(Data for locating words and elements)
###
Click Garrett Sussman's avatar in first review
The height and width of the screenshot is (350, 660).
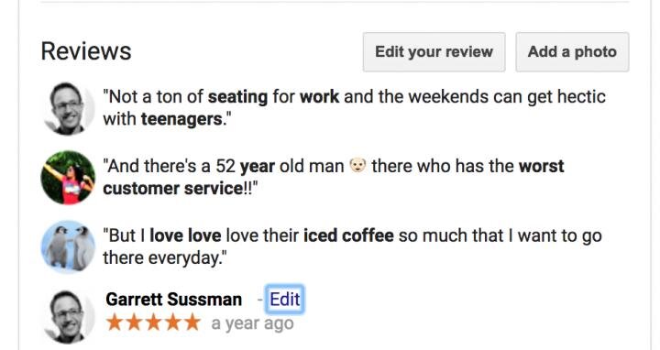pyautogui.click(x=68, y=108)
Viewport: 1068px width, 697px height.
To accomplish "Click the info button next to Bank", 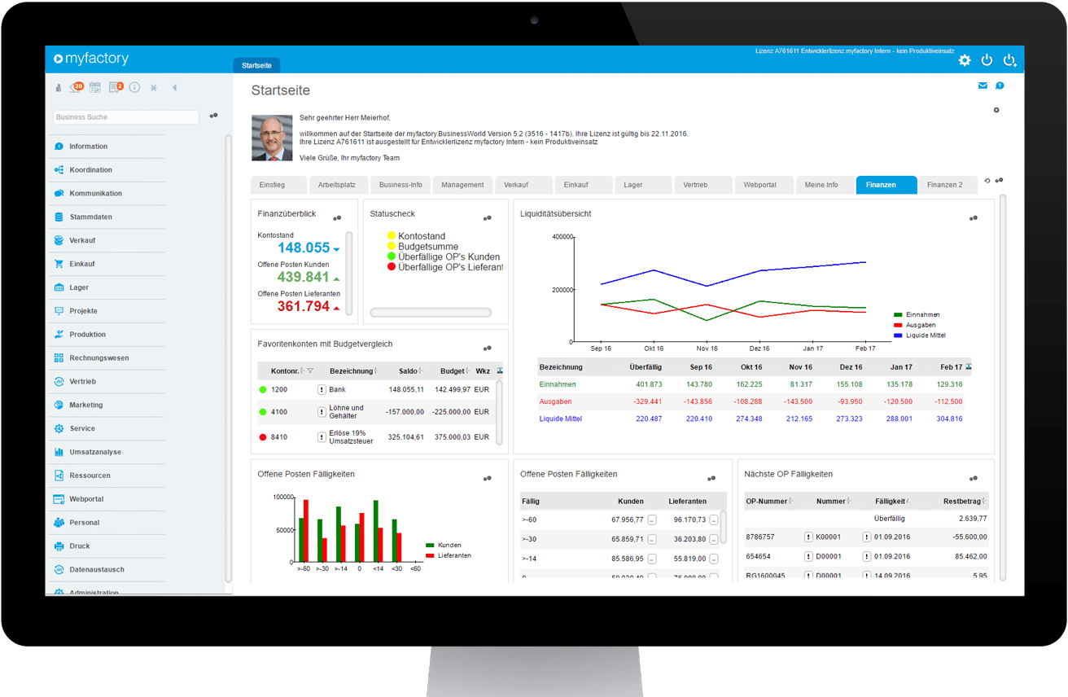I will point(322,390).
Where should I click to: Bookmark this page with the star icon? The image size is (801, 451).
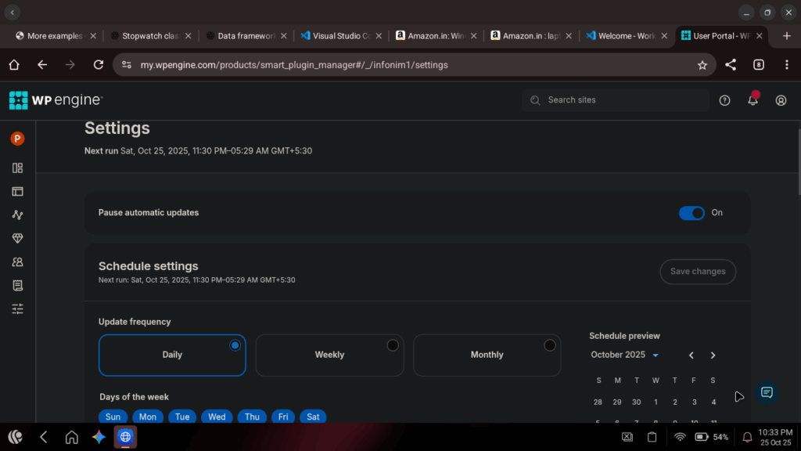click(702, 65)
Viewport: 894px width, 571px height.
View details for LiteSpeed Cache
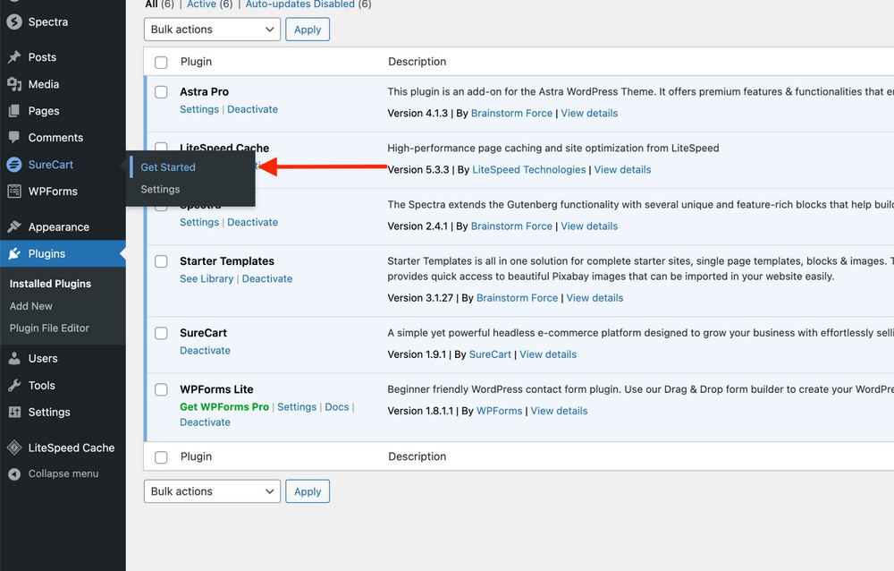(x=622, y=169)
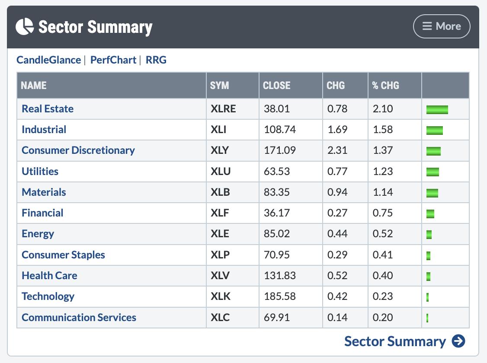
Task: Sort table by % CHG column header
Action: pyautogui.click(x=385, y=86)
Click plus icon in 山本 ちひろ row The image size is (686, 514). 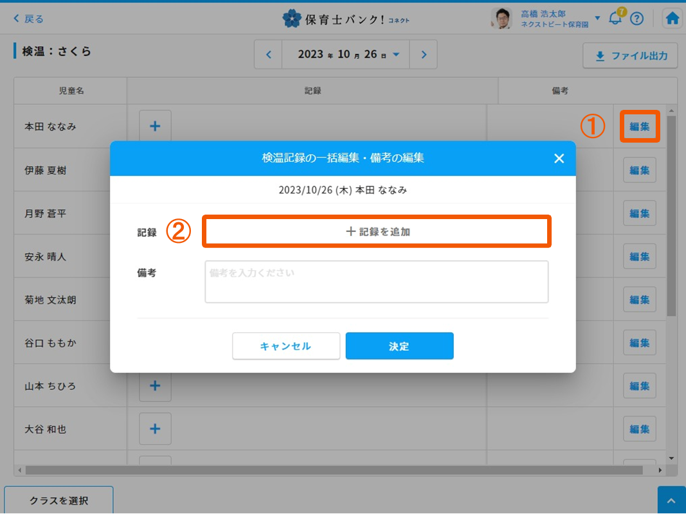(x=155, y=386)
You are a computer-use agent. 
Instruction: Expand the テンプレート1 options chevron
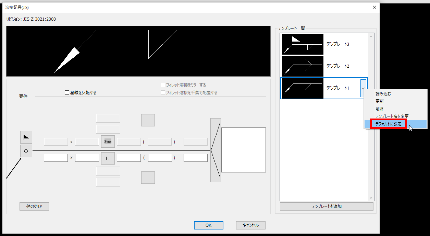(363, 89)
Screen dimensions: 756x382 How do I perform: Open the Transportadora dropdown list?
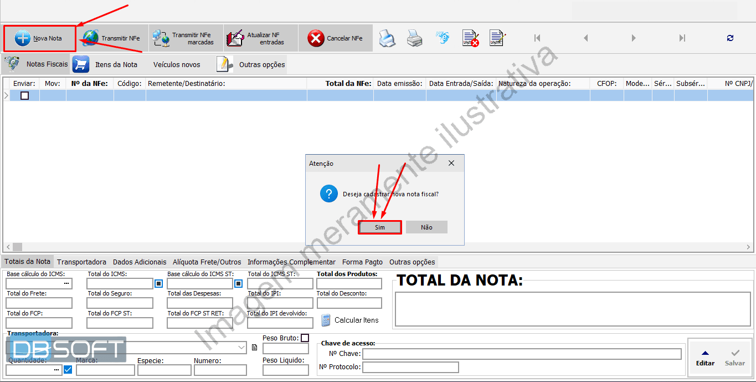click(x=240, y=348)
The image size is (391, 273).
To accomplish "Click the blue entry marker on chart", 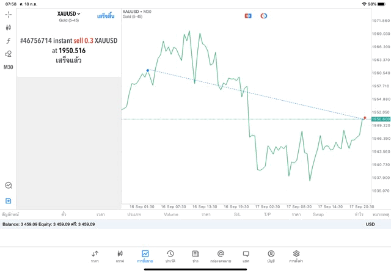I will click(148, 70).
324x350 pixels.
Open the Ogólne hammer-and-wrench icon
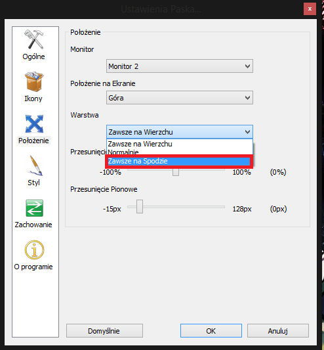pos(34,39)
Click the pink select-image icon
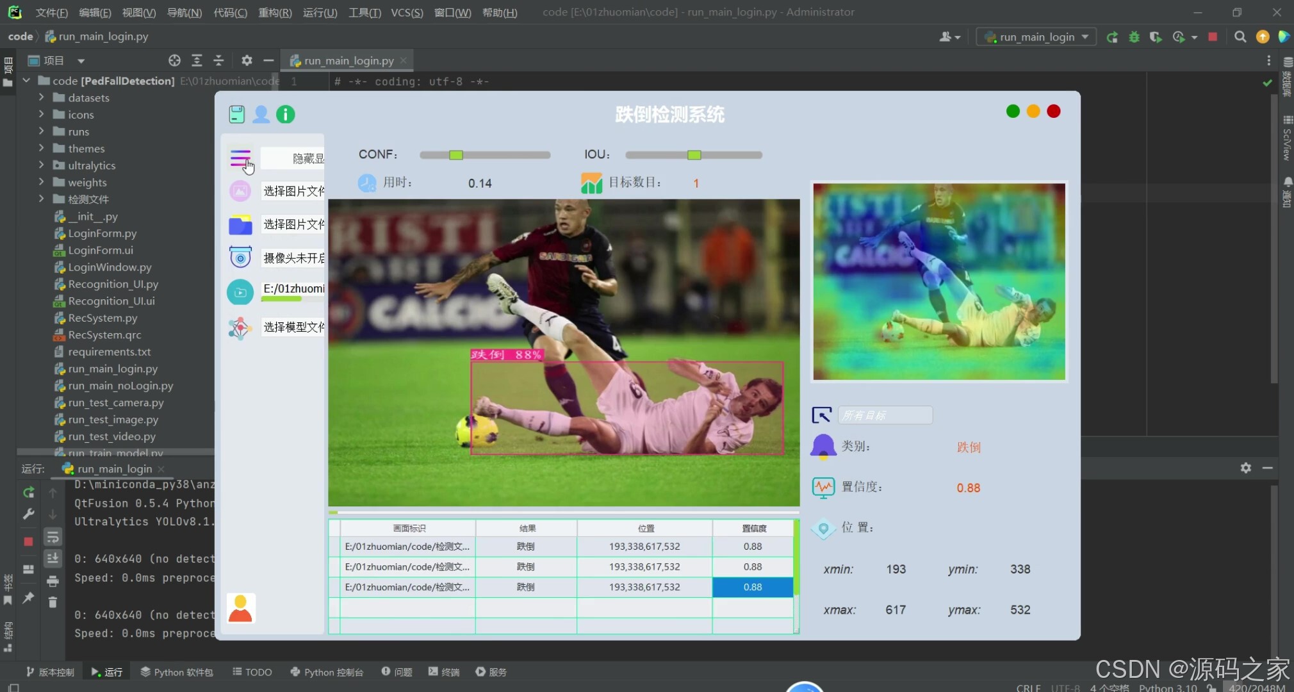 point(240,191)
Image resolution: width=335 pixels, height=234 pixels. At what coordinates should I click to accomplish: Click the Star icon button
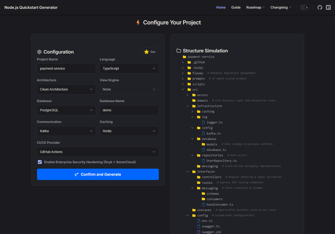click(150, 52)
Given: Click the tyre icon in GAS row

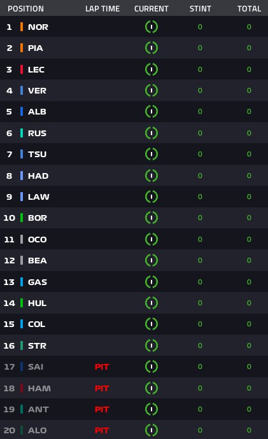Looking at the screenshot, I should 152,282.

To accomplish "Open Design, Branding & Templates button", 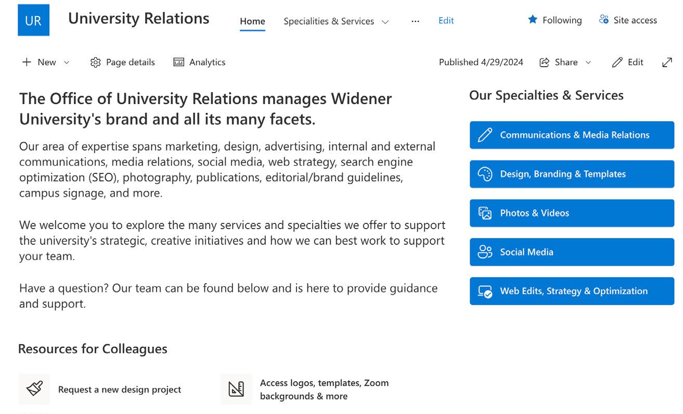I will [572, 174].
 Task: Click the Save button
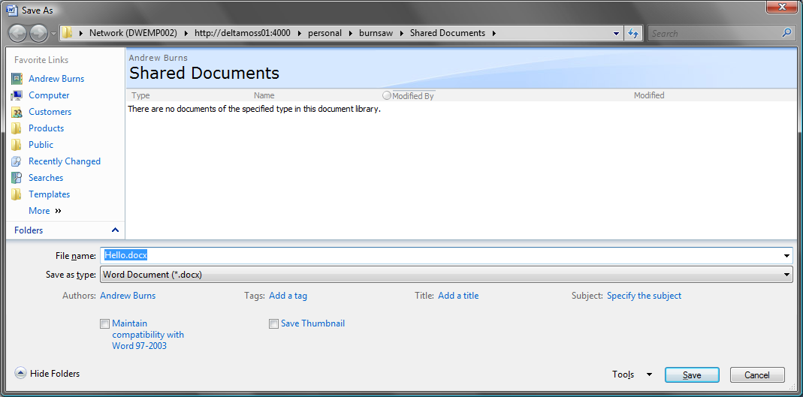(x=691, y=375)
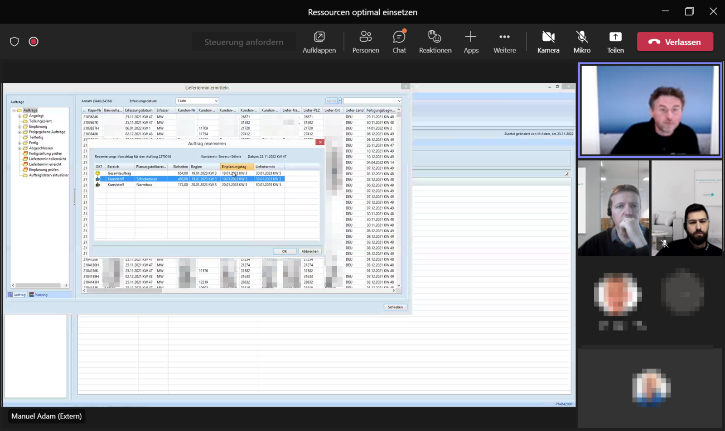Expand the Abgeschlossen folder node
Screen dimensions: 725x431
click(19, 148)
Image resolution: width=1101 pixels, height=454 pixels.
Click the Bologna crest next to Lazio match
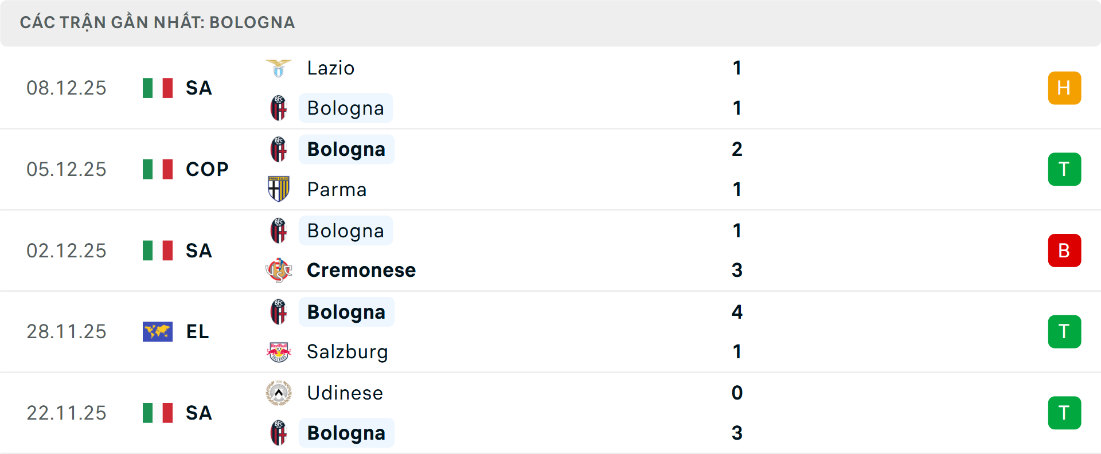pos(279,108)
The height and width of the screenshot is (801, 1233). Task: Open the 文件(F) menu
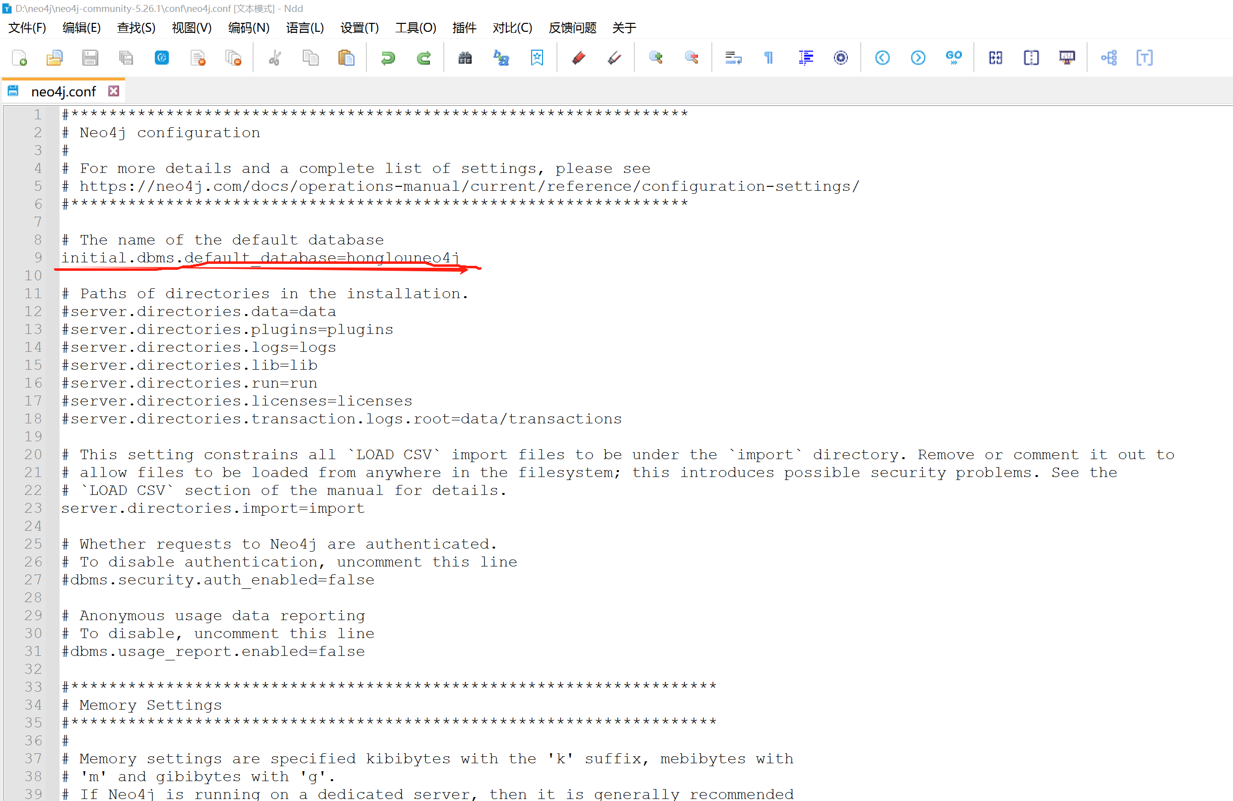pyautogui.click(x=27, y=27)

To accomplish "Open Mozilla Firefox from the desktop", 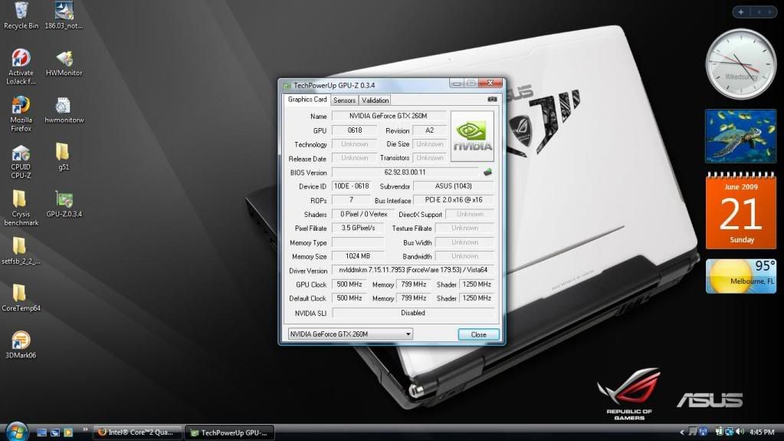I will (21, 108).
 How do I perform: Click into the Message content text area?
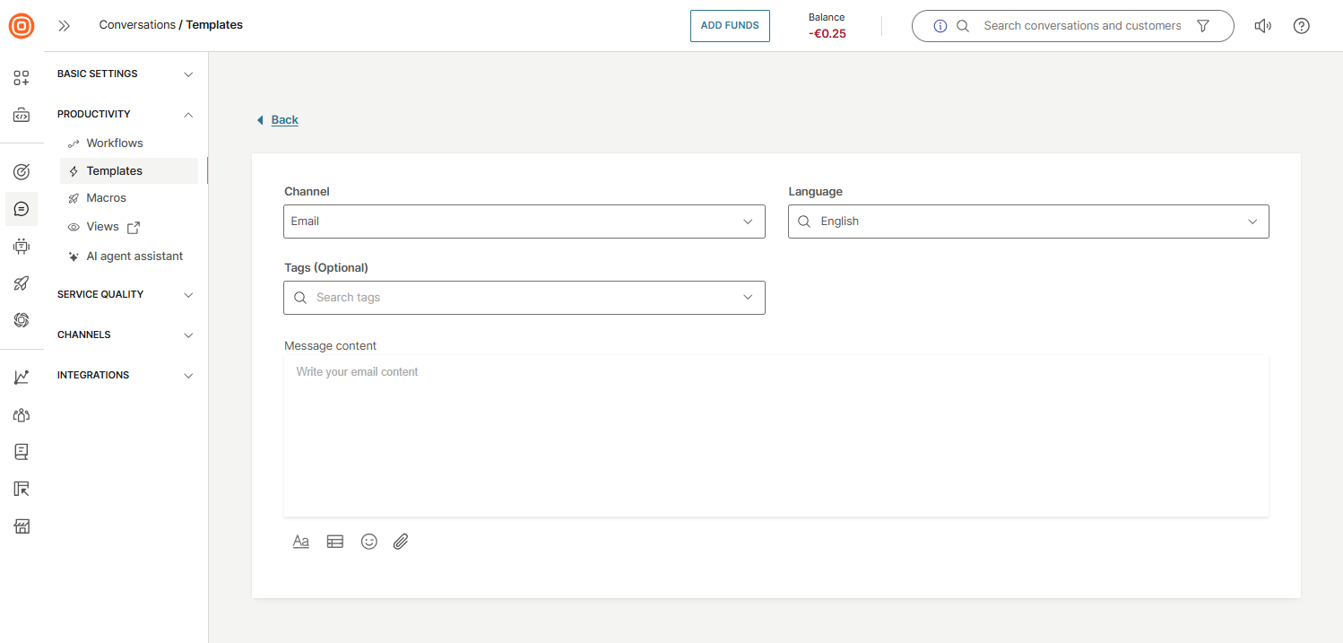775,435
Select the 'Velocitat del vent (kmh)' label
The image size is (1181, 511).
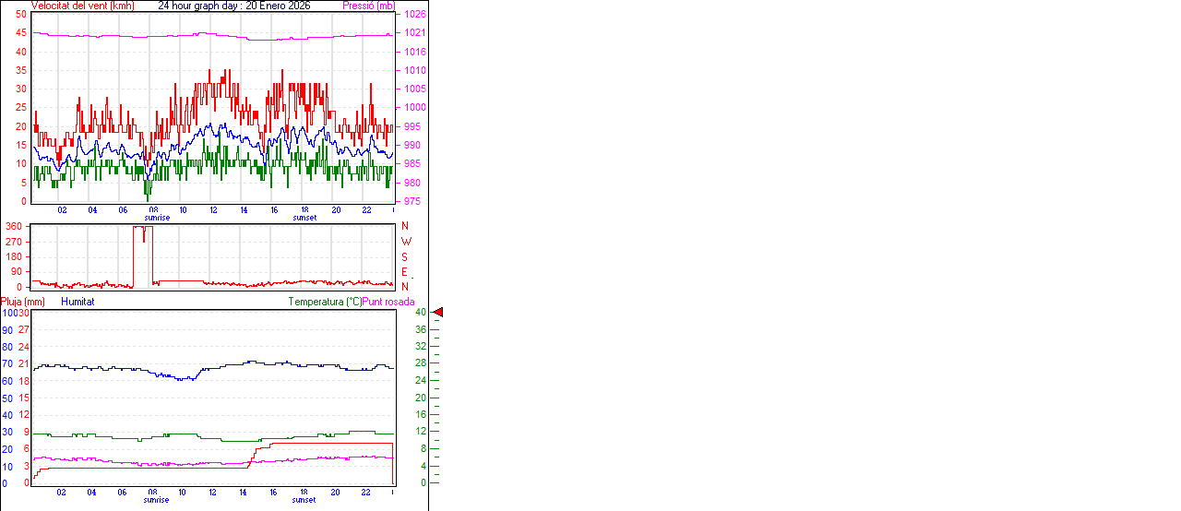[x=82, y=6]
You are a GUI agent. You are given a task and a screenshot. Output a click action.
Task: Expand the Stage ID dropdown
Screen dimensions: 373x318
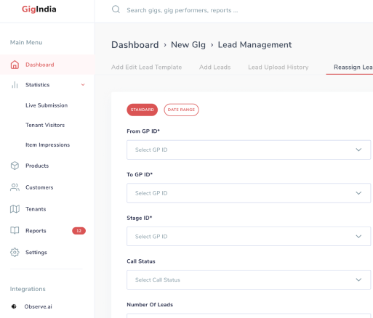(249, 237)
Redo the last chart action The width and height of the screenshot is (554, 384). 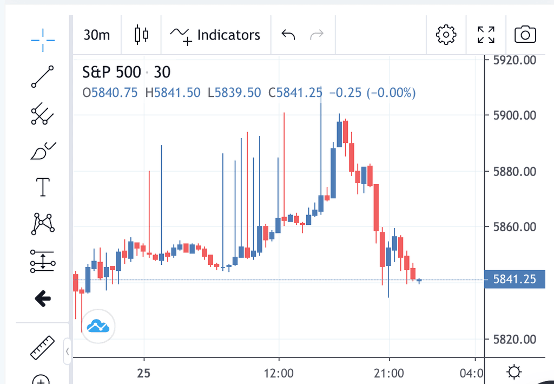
###
= WHAT THE TASK ASKS =
Retype the rows from the line containing "You are a GUI" up to and including the last line of the rows, leaving out the pictures.

= FINAL RESULT =
You are a GUI agent. You are given a task and a screenshot. Output a click action.
Task: Expand the Stage ID dropdown
Screen dimensions: 373x318
(249, 237)
Redo the last chart action The width and height of the screenshot is (554, 384). 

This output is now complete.